Could you reproduce every line of the material below word for word, with nothing changed?

Collected data:
(begin)

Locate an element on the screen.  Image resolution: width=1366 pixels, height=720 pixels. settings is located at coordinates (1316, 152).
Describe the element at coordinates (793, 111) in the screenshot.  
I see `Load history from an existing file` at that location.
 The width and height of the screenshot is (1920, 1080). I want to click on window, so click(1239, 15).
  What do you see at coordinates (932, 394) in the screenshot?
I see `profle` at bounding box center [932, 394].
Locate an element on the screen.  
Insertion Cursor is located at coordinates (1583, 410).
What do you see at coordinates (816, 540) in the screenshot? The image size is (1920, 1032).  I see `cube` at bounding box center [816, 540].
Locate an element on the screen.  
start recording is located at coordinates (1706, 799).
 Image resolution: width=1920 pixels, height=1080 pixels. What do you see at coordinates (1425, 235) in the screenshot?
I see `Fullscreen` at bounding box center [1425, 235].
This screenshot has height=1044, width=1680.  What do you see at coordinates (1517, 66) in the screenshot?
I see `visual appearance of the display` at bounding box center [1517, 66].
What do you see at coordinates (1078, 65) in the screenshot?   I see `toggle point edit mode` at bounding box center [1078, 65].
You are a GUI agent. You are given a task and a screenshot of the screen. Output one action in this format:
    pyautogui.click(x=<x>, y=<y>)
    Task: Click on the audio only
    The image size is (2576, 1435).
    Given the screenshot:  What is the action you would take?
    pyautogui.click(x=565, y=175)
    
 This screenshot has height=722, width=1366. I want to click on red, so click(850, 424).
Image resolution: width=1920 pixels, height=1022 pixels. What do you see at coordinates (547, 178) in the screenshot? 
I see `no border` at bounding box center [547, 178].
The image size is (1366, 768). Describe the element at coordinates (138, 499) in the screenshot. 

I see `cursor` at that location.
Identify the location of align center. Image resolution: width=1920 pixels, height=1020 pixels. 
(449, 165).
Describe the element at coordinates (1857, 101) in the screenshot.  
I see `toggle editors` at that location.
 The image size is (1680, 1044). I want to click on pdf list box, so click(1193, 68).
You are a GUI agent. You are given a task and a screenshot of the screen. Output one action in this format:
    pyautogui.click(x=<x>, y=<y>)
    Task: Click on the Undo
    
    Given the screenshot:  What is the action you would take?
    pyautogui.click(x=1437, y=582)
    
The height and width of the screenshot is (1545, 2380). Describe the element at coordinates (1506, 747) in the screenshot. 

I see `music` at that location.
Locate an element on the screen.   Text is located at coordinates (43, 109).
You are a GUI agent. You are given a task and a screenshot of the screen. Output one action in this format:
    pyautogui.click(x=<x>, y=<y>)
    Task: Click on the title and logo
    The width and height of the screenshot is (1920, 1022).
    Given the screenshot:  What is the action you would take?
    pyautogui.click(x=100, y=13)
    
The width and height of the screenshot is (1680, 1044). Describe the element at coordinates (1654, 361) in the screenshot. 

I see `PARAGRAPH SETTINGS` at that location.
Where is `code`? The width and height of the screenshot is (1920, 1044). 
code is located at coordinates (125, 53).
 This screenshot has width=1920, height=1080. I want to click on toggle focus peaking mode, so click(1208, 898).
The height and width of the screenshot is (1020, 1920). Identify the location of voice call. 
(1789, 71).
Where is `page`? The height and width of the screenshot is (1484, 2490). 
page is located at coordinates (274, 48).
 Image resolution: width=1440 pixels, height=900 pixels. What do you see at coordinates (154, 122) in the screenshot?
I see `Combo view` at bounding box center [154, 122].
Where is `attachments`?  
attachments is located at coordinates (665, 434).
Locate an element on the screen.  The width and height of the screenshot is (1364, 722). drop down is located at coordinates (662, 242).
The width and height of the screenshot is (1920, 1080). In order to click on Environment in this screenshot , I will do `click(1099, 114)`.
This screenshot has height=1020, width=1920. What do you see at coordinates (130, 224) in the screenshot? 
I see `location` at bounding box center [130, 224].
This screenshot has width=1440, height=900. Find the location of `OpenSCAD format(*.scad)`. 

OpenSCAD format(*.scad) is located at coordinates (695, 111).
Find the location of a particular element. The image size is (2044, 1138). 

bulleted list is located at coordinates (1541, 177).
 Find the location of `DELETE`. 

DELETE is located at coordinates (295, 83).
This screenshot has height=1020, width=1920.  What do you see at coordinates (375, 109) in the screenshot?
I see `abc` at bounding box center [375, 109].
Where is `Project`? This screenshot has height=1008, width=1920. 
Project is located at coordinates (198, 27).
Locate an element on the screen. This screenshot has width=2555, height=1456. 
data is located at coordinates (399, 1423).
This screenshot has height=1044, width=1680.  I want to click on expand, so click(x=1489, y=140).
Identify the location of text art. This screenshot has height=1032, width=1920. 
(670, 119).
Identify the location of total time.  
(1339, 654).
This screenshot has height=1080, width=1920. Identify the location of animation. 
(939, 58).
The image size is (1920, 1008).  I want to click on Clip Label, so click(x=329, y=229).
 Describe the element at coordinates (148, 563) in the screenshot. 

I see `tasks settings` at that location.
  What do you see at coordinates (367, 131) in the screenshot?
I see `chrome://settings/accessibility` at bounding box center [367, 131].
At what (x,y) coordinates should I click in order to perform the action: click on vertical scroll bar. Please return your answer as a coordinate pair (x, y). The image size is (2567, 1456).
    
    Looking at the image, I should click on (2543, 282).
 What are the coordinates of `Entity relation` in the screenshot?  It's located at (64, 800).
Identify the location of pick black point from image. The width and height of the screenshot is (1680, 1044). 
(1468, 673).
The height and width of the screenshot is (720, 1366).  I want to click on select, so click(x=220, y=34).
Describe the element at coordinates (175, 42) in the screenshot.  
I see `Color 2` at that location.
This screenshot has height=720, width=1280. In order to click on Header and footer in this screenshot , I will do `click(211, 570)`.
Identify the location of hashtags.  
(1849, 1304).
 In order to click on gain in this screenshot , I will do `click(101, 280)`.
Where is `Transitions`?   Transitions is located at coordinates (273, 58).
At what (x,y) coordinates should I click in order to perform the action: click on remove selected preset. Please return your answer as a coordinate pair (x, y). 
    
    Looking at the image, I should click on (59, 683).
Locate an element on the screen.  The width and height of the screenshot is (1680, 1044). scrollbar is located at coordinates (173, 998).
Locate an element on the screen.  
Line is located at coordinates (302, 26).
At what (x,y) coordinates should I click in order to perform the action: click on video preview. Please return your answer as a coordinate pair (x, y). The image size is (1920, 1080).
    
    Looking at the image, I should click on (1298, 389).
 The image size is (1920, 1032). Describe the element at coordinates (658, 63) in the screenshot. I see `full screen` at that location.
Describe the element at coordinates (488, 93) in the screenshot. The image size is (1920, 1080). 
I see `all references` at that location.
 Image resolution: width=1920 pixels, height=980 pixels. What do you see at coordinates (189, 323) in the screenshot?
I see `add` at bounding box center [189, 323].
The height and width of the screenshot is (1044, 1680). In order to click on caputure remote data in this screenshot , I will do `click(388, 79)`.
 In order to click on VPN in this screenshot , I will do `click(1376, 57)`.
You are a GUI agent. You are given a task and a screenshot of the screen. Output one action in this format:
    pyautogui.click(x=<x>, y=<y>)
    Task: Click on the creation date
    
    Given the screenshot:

(end)

Exercise result:
Locate an element on the screen.  Image resolution: width=1366 pixels, height=720 pixels. settings is located at coordinates (1316, 152).
Describe the element at coordinates (793, 111) in the screenshot.  
I see `Load history from an existing file` at that location.
 The width and height of the screenshot is (1920, 1080). I want to click on window, so click(1239, 15).
  What do you see at coordinates (932, 394) in the screenshot?
I see `profle` at bounding box center [932, 394].
Locate an element on the screen.  
Insertion Cursor is located at coordinates (1583, 410).
What do you see at coordinates (816, 540) in the screenshot? The image size is (1920, 1032).  I see `cube` at bounding box center [816, 540].
Locate an element on the screen.  
start recording is located at coordinates (1706, 799).
 Image resolution: width=1920 pixels, height=1080 pixels. What do you see at coordinates (1425, 235) in the screenshot?
I see `Fullscreen` at bounding box center [1425, 235].
This screenshot has height=1044, width=1680.  What do you see at coordinates (1517, 66) in the screenshot?
I see `visual appearance of the display` at bounding box center [1517, 66].
What do you see at coordinates (1078, 65) in the screenshot?   I see `toggle point edit mode` at bounding box center [1078, 65].
You are a GUI agent. You are given a task and a screenshot of the screen. Output one action in this format:
    pyautogui.click(x=<x>, y=<y>)
    Task: Click on the audio only
    The image size is (2576, 1435).
    Given the screenshot:  What is the action you would take?
    pyautogui.click(x=565, y=175)
    
 This screenshot has height=722, width=1366. I want to click on red, so click(850, 424).
Image resolution: width=1920 pixels, height=1022 pixels. What do you see at coordinates (547, 178) in the screenshot? 
I see `no border` at bounding box center [547, 178].
The image size is (1366, 768). Describe the element at coordinates (138, 499) in the screenshot. 

I see `cursor` at that location.
Identify the location of align center. Image resolution: width=1920 pixels, height=1020 pixels. 
(449, 165).
Describe the element at coordinates (1857, 101) in the screenshot.  
I see `toggle editors` at that location.
 The image size is (1680, 1044). I want to click on pdf list box, so click(1193, 68).
You are a GUI agent. You are given a task and a screenshot of the screen. Output one action in this format:
    pyautogui.click(x=<x>, y=<y>)
    Task: Click on the Undo
    
    Given the screenshot:  What is the action you would take?
    pyautogui.click(x=1437, y=582)
    
The height and width of the screenshot is (1545, 2380). Describe the element at coordinates (1506, 747) in the screenshot. 

I see `music` at that location.
Locate an element on the screen.   Text is located at coordinates (43, 109).
You are a GUI agent. You are given a task and a screenshot of the screen. Output one action in this format:
    pyautogui.click(x=<x>, y=<y>)
    Task: Click on the title and logo
    The width and height of the screenshot is (1920, 1022).
    Given the screenshot:  What is the action you would take?
    pyautogui.click(x=100, y=13)
    
The width and height of the screenshot is (1680, 1044). Describe the element at coordinates (1654, 361) in the screenshot. 

I see `PARAGRAPH SETTINGS` at that location.
Where is `code`? The width and height of the screenshot is (1920, 1044). 
code is located at coordinates (125, 53).
 This screenshot has width=1920, height=1080. I want to click on toggle focus peaking mode, so click(1208, 898).
The height and width of the screenshot is (1020, 1920). Identify the location of voice call. 
(1789, 71).
Where is `page`? The height and width of the screenshot is (1484, 2490). 
page is located at coordinates (274, 48).
 Image resolution: width=1440 pixels, height=900 pixels. What do you see at coordinates (154, 122) in the screenshot?
I see `Combo view` at bounding box center [154, 122].
Where is `attachments`?  
attachments is located at coordinates (665, 434).
Locate an element on the screen.  The width and height of the screenshot is (1364, 722). drop down is located at coordinates (662, 242).
The width and height of the screenshot is (1920, 1080). In order to click on Environment in this screenshot , I will do `click(1099, 114)`.
This screenshot has height=1020, width=1920. What do you see at coordinates (130, 224) in the screenshot? 
I see `location` at bounding box center [130, 224].
This screenshot has width=1440, height=900. Find the location of `OpenSCAD format(*.scad)`. 

OpenSCAD format(*.scad) is located at coordinates (695, 111).
Find the location of a particular element. The image size is (2044, 1138). 

bulleted list is located at coordinates (1541, 177).
 Find the location of `DELETE`. 

DELETE is located at coordinates (295, 83).
This screenshot has height=1020, width=1920.  What do you see at coordinates (375, 109) in the screenshot?
I see `abc` at bounding box center [375, 109].
Where is `Project`? This screenshot has height=1008, width=1920. 
Project is located at coordinates (198, 27).
Locate an element on the screen. This screenshot has width=2555, height=1456. 
data is located at coordinates (399, 1423).
This screenshot has height=1044, width=1680.  I want to click on expand, so click(x=1489, y=140).
Identify the location of text art. This screenshot has height=1032, width=1920. 
(670, 119).
Identify the location of total time.  
(1339, 654).
This screenshot has height=1080, width=1920. Identify the location of animation. 
(939, 58).
The image size is (1920, 1008).  I want to click on Clip Label, so click(x=329, y=229).
 Describe the element at coordinates (148, 563) in the screenshot. 

I see `tasks settings` at that location.
  What do you see at coordinates (367, 131) in the screenshot?
I see `chrome://settings/accessibility` at bounding box center [367, 131].
At what (x,y) coordinates should I click in order to perform the action: click on vertical scroll bar. Please return your answer as a coordinate pair (x, y). The image size is (2567, 1456).
    
    Looking at the image, I should click on (2543, 282).
 What are the coordinates of `Entity relation` in the screenshot?  It's located at (64, 800).
Identify the location of pick black point from image. The width and height of the screenshot is (1680, 1044). 
(1468, 673).
The height and width of the screenshot is (720, 1366).  I want to click on select, so click(x=220, y=34).
Describe the element at coordinates (175, 42) in the screenshot.  
I see `Color 2` at that location.
This screenshot has height=720, width=1280. In order to click on Header and footer in this screenshot , I will do `click(211, 570)`.
Identify the location of hashtags.  
(1849, 1304).
 In order to click on gain in this screenshot , I will do `click(101, 280)`.
Where is `Transitions`?   Transitions is located at coordinates (273, 58).
At what (x,y) coordinates should I click in order to perform the action: click on remove selected preset. Please return your answer as a coordinate pair (x, y). 
    
    Looking at the image, I should click on (59, 683).
Locate an element on the screen.  The width and height of the screenshot is (1680, 1044). scrollbar is located at coordinates (173, 998).
Locate an element on the screen.  
Line is located at coordinates (302, 26).
At what (x,y) coordinates should I click in order to perform the action: click on video preview. Please return your answer as a coordinate pair (x, y). The image size is (1920, 1080).
    
    Looking at the image, I should click on (1298, 389).
 The image size is (1920, 1032). Describe the element at coordinates (658, 63) in the screenshot. I see `full screen` at that location.
Describe the element at coordinates (488, 93) in the screenshot. The image size is (1920, 1080). 
I see `all references` at that location.
 Image resolution: width=1920 pixels, height=980 pixels. What do you see at coordinates (189, 323) in the screenshot?
I see `add` at bounding box center [189, 323].
The height and width of the screenshot is (1044, 1680). In order to click on caputure remote data in this screenshot , I will do `click(388, 79)`.
 In order to click on VPN in this screenshot , I will do `click(1376, 57)`.
You are a GUI agent. You are given a task and a screenshot of the screen. Output one action in this format:
    pyautogui.click(x=<x>, y=<y>)
    Task: Click on the creation date
    
    Given the screenshot:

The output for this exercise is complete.